We have seen various types of business cards with fun features such as emulating USB flash drives or wireless transceivers. But an engineer managed to create a Linux-powered business card and I think all open-source enthusiasts would agree that it’s pretty cool.
George Hilliard, an embedded systems engineer by profession, decided to make a barebones Linux board in a business card form factor. It is a complete, minimal ARM computer that runs customized Linux firmware built with Buildroot.
Business Card That Runs Linux!
This Linux-powered business card has a USB port in the corner. Hilliard says that the card takes about 6 seconds to boot after plugging into a computer. It shows up over USB as a flash drive and a virtual serial port that can be used to log into the card’s shell.

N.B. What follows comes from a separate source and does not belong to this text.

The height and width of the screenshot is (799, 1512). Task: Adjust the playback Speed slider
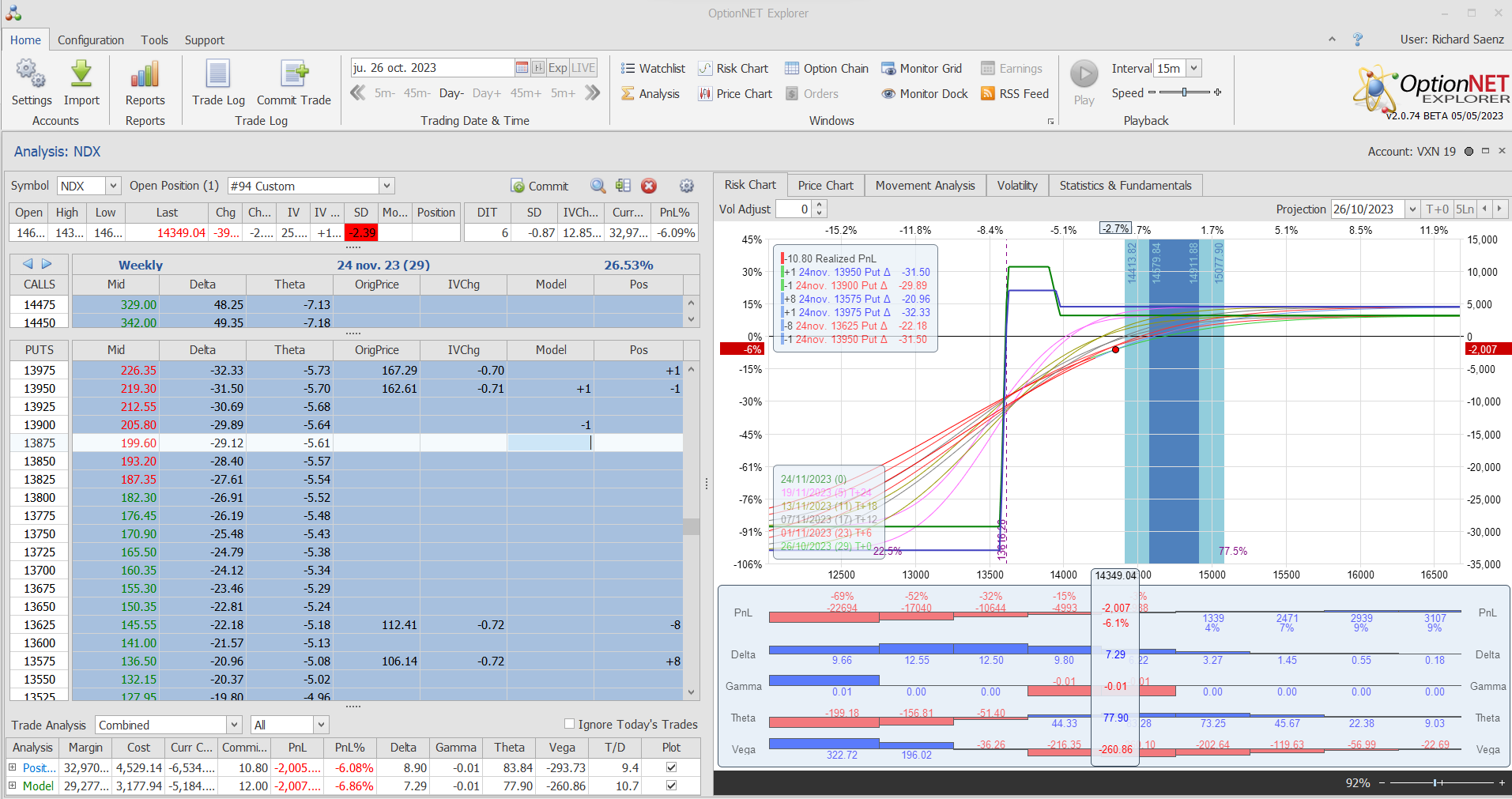[1184, 92]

The flash drive in Hilliard’s Linux card contains a README file, a copy of his resume, and it can also store pictures. He has added several games on the card including Unix classics such as:
- rogue: the classic Unix dungeon crawler
- 2048: a simple console mode 2048 game
- fortune: various pithy sayings. I decided not to include the entire database of quotes here to save space for other functionality
- micropython: a very small Python interpreter.
The best part is that he managed to cram all of this on a very small 8MB flash chip. “The bootloader fits in 256KB, the kernel is 1.6MB, and the whole root filesystem is 2.4MB. So, there’s plenty of space for the virtual flash drive,” writes Hilliard.
Just in case anyone needs to save some data on the card, there is a writable home directory for the same. This can also be saved on the flash chip, which is properly wear leveled with UBI.
Hilliard says that the whole thing costs him around $3. And I think it’s a pretty cheap and awesome way to impress someone if you are a nerd.
While all of the features of this Linux-powered business card sounds pretty cool and easy, there were several challenges in designing and building it — which he has explained in detail.
Due to form factor and cost, this super stripped-down Linux lacks I/O, networking, and any amount of storage to run heavyweight programs. Nevertheless, it offers a bunch of interesting stuff for those who’d like to show their love for open-source and Linux.